-- Your assignment --
In the listing below, find each line containing "Task" and report it.

-- Data excerpts --
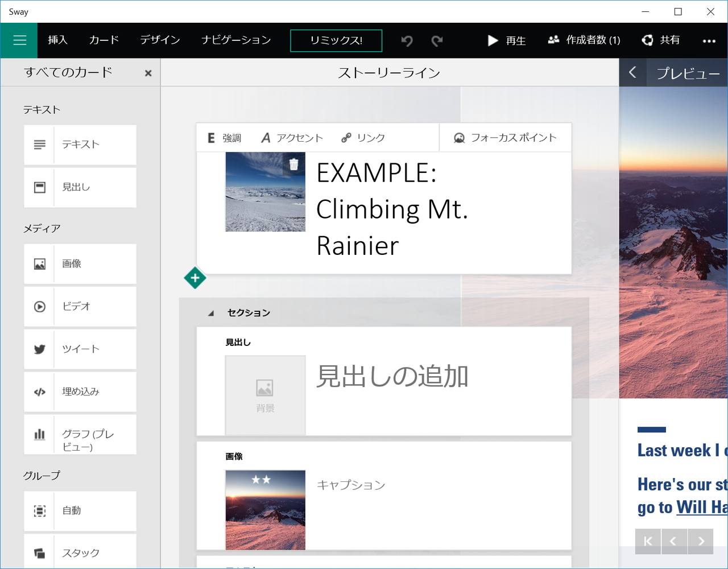Open the ... more options menu

click(x=709, y=40)
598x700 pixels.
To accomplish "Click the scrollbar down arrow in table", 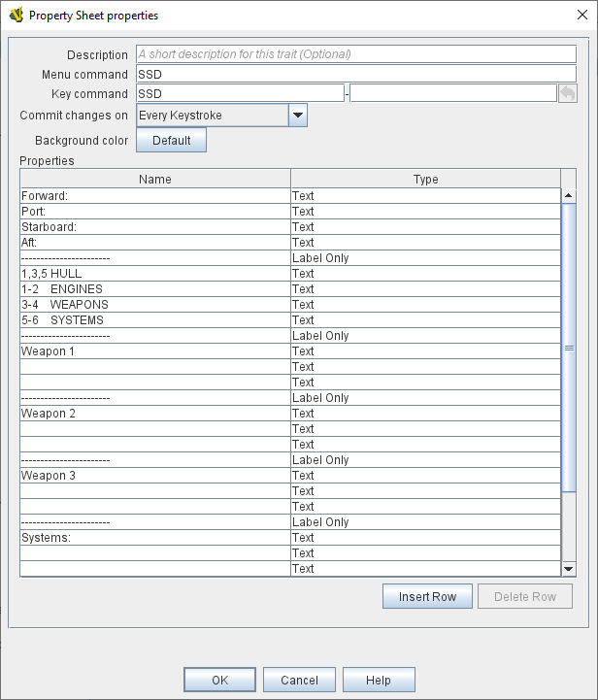I will (x=569, y=569).
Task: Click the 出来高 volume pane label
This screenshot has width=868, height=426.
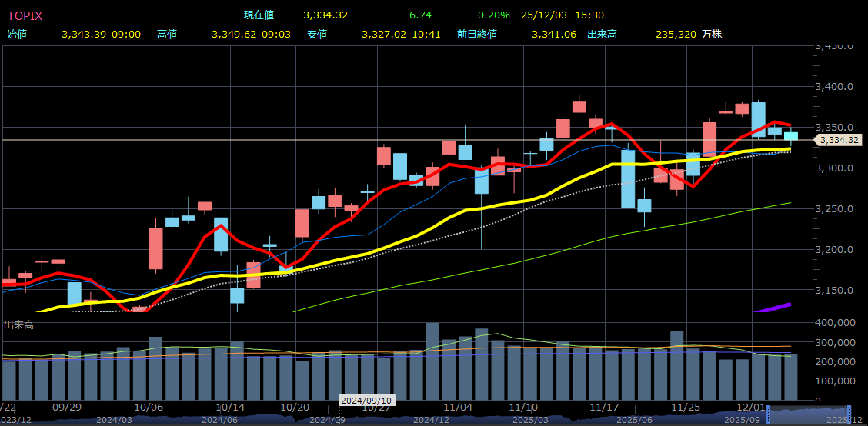Action: 20,325
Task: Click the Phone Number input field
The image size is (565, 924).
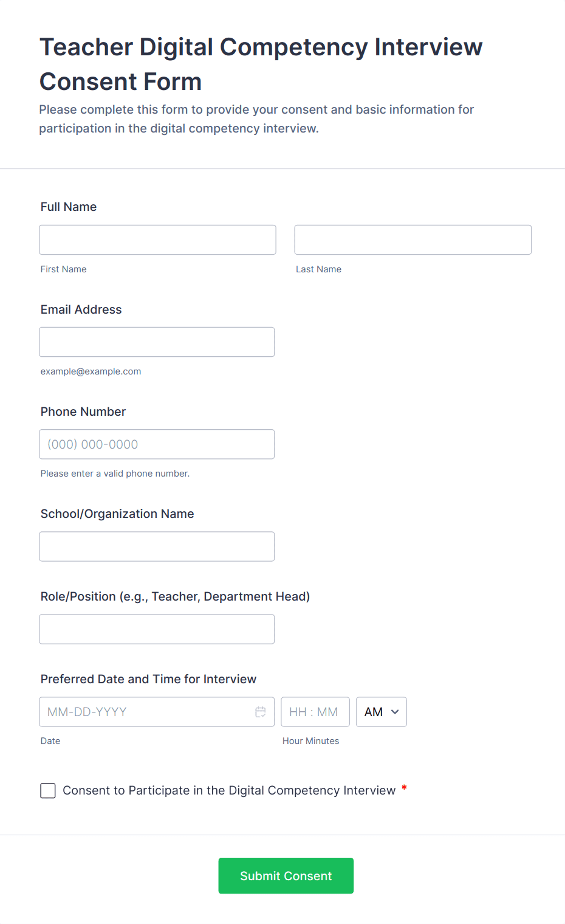Action: click(x=157, y=444)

-- Response below --
Task: Click the 出来高 volume pane label
Task: Click the Phone Number input field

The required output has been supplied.